RAW DATA —
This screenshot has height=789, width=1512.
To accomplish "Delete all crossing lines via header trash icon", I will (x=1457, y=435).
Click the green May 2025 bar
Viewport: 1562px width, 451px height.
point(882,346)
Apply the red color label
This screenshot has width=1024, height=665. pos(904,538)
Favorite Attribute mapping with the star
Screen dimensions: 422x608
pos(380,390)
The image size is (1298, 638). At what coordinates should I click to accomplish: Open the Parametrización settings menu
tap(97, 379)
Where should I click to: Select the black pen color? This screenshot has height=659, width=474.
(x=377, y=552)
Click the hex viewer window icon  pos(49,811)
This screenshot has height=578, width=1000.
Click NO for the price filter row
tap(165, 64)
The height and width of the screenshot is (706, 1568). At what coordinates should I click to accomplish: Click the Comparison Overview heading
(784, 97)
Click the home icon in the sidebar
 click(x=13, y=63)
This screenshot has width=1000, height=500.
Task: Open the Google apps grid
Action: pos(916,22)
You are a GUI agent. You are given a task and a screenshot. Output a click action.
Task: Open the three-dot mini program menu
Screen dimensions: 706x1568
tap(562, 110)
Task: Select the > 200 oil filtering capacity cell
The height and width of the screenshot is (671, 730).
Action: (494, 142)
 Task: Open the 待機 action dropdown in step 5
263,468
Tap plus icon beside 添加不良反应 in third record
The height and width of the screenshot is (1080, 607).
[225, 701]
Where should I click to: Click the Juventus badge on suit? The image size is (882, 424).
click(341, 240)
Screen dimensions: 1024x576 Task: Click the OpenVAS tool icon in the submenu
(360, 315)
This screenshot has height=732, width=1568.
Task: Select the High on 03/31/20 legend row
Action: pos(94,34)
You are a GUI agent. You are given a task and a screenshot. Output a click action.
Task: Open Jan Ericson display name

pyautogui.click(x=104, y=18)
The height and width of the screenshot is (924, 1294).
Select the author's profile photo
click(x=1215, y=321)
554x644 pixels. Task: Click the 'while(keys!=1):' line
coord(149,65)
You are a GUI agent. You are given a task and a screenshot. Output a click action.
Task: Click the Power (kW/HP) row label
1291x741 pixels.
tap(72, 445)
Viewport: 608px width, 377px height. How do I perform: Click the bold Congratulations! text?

PROBLEM TO SOLVE — What is needed is an exact copy of the line containing "Click the home icon in the sidebar" and each line after it, through the final line of the entries above.

EXPECTED ANSWER —
Click the home icon in the sidebar
 click(x=13, y=63)
This screenshot has width=1000, height=500.
Task: Open the Google apps grid
Action: pos(916,22)
You are a GUI agent. You are given a task and a screenshot. Output a click action.
Task: Open the three-dot mini program menu
Screen dimensions: 706x1568
tap(562, 110)
Task: Select the > 200 oil filtering capacity cell
The height and width of the screenshot is (671, 730).
Action: (494, 142)
 Task: Open the 待機 action dropdown in step 5
263,468
Tap plus icon beside 添加不良反应 in third record
The height and width of the screenshot is (1080, 607).
[225, 701]
Where should I click to: Click the Juventus badge on suit? The image size is (882, 424).
click(341, 240)
Screen dimensions: 1024x576 Task: Click the OpenVAS tool icon in the submenu
(360, 315)
This screenshot has height=732, width=1568.
Task: Select the High on 03/31/20 legend row
Action: pos(94,34)
You are a GUI agent. You are given a task and a screenshot. Output a click action.
Task: Open Jan Ericson display name

pyautogui.click(x=104, y=18)
The height and width of the screenshot is (924, 1294).
Select the author's profile photo
click(x=1215, y=321)
554x644 pixels. Task: Click the 'while(keys!=1):' line
coord(149,65)
You are a GUI agent. You are given a task and a screenshot. Output a click action.
Task: Click the Power (kW/HP) row label
1291x741 pixels.
tap(72, 445)
Viewport: 608px width, 377px height. How do I perform: Click the bold Congratulations! text?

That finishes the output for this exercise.